**Directions:**
Look below for the line containing "エアサンプラーレンタルサービス (495, 825)"; from there, print each line exactly up to and including the line containing "[X (Twitter)] (811, 185)", and stop.

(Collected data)
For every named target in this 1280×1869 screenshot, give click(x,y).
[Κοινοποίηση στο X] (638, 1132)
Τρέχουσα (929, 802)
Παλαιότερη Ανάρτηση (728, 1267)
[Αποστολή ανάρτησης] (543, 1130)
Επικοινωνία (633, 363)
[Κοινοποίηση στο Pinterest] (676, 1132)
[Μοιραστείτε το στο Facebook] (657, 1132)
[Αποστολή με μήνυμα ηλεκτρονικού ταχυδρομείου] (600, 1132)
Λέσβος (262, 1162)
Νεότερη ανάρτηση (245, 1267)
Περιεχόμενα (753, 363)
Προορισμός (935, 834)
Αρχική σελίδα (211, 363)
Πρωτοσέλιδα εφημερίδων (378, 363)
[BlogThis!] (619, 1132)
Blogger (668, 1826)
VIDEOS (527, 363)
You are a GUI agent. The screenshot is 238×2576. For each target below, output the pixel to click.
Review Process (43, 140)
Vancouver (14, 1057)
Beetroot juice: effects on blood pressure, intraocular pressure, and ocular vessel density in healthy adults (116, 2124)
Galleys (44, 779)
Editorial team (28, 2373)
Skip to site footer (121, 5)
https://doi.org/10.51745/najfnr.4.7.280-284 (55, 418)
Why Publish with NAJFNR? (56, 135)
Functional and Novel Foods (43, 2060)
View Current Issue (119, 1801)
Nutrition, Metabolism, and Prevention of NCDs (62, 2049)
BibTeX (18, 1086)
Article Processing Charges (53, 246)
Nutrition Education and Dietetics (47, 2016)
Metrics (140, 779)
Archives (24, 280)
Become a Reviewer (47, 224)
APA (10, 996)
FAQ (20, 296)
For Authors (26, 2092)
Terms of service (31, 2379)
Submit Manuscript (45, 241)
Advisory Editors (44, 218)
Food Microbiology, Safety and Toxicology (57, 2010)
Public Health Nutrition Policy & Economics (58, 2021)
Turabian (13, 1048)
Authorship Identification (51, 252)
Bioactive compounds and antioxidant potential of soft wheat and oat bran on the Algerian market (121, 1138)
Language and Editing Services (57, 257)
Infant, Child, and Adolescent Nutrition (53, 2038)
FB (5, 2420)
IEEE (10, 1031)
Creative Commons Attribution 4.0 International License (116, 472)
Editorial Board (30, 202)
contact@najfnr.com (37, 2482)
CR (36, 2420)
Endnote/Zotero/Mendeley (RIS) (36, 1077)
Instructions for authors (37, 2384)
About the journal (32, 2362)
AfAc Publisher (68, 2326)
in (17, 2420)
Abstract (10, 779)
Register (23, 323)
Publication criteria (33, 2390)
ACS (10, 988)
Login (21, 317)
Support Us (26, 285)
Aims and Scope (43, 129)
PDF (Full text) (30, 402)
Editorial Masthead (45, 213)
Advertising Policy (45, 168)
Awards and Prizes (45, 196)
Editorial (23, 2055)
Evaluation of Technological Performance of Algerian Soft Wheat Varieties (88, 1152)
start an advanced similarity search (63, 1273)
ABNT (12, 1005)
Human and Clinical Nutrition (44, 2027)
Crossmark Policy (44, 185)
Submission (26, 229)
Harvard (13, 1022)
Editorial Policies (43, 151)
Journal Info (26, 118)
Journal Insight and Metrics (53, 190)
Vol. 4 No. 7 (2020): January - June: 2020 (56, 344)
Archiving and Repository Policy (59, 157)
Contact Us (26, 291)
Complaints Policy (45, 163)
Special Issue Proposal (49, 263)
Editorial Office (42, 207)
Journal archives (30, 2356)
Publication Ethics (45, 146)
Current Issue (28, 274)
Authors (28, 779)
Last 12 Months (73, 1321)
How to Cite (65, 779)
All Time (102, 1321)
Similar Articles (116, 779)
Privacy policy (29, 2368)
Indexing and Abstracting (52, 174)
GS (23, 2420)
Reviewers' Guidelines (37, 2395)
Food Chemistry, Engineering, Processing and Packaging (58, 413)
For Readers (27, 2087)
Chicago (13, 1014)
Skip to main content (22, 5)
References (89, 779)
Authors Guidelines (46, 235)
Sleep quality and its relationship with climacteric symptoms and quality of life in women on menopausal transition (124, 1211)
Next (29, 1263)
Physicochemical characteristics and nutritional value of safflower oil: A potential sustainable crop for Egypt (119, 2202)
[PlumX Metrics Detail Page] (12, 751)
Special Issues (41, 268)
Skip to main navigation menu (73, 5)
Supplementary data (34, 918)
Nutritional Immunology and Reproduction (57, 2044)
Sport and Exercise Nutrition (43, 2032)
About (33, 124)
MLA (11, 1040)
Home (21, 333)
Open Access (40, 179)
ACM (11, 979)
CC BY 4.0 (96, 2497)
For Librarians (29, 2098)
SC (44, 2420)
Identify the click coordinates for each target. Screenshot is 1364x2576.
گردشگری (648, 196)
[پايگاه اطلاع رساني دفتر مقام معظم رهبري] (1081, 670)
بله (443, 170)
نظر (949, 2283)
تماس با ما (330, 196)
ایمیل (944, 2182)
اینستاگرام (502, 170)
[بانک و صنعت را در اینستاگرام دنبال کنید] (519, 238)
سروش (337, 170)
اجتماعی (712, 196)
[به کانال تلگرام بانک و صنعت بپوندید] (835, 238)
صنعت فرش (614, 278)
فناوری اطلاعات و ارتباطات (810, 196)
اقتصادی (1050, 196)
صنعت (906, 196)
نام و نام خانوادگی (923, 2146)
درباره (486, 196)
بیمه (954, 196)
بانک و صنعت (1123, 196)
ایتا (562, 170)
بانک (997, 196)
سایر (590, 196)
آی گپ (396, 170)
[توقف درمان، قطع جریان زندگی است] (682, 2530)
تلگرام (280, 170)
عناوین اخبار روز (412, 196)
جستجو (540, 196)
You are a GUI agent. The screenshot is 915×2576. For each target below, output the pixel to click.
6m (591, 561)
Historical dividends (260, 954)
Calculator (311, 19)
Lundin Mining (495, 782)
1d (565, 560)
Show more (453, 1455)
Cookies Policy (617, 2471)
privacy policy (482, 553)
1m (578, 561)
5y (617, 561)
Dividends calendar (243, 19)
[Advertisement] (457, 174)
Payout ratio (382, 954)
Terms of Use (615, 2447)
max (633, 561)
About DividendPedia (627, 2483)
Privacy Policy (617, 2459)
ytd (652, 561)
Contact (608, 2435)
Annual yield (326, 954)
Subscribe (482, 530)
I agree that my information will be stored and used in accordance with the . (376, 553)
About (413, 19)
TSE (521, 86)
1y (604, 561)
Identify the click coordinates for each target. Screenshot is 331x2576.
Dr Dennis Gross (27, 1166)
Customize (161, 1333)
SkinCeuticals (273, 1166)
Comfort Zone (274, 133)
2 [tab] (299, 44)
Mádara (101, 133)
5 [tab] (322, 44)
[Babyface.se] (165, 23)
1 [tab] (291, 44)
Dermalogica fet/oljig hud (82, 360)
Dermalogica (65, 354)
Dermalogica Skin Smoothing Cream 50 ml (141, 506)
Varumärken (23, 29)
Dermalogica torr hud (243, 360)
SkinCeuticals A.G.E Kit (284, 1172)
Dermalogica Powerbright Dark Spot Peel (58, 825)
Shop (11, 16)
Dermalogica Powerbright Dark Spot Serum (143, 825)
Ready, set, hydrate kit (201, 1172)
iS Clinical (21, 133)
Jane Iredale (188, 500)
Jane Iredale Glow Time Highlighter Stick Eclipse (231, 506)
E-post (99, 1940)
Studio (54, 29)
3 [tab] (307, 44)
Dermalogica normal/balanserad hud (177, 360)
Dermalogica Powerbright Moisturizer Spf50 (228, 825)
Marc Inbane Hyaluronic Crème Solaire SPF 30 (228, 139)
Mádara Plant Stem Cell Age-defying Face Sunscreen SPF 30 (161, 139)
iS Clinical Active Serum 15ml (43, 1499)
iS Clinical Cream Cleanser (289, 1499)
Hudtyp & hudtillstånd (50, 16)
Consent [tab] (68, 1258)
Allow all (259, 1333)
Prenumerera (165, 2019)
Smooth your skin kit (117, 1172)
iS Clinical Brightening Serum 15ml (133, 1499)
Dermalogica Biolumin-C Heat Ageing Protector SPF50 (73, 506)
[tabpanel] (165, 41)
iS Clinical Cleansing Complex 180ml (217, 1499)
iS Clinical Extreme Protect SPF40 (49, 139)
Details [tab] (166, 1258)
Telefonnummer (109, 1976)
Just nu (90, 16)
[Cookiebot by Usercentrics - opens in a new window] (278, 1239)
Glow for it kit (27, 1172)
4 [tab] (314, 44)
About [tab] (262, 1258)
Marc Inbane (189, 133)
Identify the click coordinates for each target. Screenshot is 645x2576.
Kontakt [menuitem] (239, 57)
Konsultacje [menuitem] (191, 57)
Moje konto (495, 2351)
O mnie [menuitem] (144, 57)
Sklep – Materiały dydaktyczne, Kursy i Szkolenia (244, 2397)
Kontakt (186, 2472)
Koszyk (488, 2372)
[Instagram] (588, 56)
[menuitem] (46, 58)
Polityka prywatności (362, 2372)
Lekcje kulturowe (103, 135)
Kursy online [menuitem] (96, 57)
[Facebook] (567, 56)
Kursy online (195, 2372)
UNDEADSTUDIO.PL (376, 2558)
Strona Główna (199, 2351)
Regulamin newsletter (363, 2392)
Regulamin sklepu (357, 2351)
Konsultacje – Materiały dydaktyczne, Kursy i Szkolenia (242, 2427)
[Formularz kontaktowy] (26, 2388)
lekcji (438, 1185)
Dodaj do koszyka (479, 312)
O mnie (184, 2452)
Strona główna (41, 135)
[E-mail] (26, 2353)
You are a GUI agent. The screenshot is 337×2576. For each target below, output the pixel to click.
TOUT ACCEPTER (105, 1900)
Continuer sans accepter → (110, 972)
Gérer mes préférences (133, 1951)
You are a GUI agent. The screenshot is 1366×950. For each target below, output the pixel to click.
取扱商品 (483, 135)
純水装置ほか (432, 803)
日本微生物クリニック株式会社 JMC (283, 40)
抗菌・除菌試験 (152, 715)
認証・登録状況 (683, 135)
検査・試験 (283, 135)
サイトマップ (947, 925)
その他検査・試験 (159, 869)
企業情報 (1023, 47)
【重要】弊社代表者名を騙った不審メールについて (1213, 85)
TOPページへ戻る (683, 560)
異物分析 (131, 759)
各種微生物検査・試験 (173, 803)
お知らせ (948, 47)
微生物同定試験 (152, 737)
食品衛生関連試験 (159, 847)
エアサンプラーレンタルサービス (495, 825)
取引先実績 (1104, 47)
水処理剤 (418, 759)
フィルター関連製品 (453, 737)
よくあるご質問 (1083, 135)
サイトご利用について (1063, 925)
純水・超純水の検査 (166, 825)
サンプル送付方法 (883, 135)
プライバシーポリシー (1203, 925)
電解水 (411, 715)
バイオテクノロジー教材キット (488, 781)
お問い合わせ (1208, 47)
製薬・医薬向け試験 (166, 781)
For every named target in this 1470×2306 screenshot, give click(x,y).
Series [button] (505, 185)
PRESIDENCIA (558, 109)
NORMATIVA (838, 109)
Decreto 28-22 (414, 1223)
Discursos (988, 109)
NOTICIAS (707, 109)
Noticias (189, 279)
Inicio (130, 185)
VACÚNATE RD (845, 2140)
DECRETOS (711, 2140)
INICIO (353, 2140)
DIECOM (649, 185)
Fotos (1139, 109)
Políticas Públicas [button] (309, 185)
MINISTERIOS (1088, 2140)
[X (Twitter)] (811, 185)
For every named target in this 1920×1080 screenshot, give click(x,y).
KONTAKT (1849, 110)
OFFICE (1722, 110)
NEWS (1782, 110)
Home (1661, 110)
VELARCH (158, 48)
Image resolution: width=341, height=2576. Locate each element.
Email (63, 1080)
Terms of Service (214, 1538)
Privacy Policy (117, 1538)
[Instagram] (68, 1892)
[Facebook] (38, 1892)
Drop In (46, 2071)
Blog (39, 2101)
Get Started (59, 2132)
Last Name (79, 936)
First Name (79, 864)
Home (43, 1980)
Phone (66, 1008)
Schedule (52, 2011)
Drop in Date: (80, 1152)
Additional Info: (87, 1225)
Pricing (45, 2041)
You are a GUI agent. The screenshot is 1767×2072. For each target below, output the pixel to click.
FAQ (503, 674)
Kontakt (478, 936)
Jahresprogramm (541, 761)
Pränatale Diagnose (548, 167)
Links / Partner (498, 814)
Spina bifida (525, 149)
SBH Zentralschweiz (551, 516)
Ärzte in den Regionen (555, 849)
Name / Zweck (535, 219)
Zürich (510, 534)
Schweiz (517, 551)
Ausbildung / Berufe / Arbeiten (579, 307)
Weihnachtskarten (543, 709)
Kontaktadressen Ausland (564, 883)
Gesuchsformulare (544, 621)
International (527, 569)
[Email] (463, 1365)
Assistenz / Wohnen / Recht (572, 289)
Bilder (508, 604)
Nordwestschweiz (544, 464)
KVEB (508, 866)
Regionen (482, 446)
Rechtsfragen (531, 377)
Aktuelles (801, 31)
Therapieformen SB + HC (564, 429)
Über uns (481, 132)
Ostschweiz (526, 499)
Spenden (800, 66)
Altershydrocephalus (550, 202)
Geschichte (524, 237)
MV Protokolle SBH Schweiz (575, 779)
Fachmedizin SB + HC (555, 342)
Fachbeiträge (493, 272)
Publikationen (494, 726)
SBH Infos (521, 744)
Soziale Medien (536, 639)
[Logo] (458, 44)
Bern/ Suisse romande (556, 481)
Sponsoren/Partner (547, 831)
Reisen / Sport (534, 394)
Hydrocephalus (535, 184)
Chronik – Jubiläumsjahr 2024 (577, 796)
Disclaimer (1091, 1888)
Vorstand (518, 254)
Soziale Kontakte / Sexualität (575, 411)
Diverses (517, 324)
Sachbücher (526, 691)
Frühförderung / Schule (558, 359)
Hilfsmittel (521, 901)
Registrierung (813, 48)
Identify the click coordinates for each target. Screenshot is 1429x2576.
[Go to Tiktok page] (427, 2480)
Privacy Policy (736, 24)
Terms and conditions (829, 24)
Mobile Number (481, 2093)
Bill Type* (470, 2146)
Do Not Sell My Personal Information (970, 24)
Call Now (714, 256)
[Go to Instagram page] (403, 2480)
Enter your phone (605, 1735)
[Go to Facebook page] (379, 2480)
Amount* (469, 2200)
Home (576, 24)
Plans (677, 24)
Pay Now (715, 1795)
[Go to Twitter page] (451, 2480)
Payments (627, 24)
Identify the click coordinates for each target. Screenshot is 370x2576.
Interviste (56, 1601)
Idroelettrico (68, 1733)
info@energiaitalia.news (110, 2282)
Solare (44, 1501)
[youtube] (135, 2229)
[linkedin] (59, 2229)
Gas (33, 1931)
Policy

**Reply to the exercise:**
エアサンプラーレンタルサービス (495, 825)
取引先実績 (1104, 47)
水処理剤 (418, 759)
フィルター関連製品 (453, 737)
よくあるご質問 (1083, 135)
サイトご利用について (1063, 925)
純水・超純水の検査 (166, 825)
サンプル送付方法 (883, 135)
プライバシーポリシー (1203, 925)
電解水 (411, 715)
バイオテクノロジー教材キット (488, 781)
お問い合わせ (1208, 47)
製薬・医薬向け試験 (166, 781)
For every named target in this 1470×2306 screenshot, give click(x,y).
Series [button] (505, 185)
PRESIDENCIA (558, 109)
NORMATIVA (838, 109)
Decreto 28-22 (414, 1223)
Discursos (988, 109)
NOTICIAS (707, 109)
Noticias (189, 279)
Inicio (130, 185)
VACÚNATE RD (845, 2140)
DECRETOS (711, 2140)
INICIO (353, 2140)
DIECOM (649, 185)
Fotos (1139, 109)
Políticas Públicas [button] (309, 185)
MINISTERIOS (1088, 2140)
[X (Twitter)] (811, 185)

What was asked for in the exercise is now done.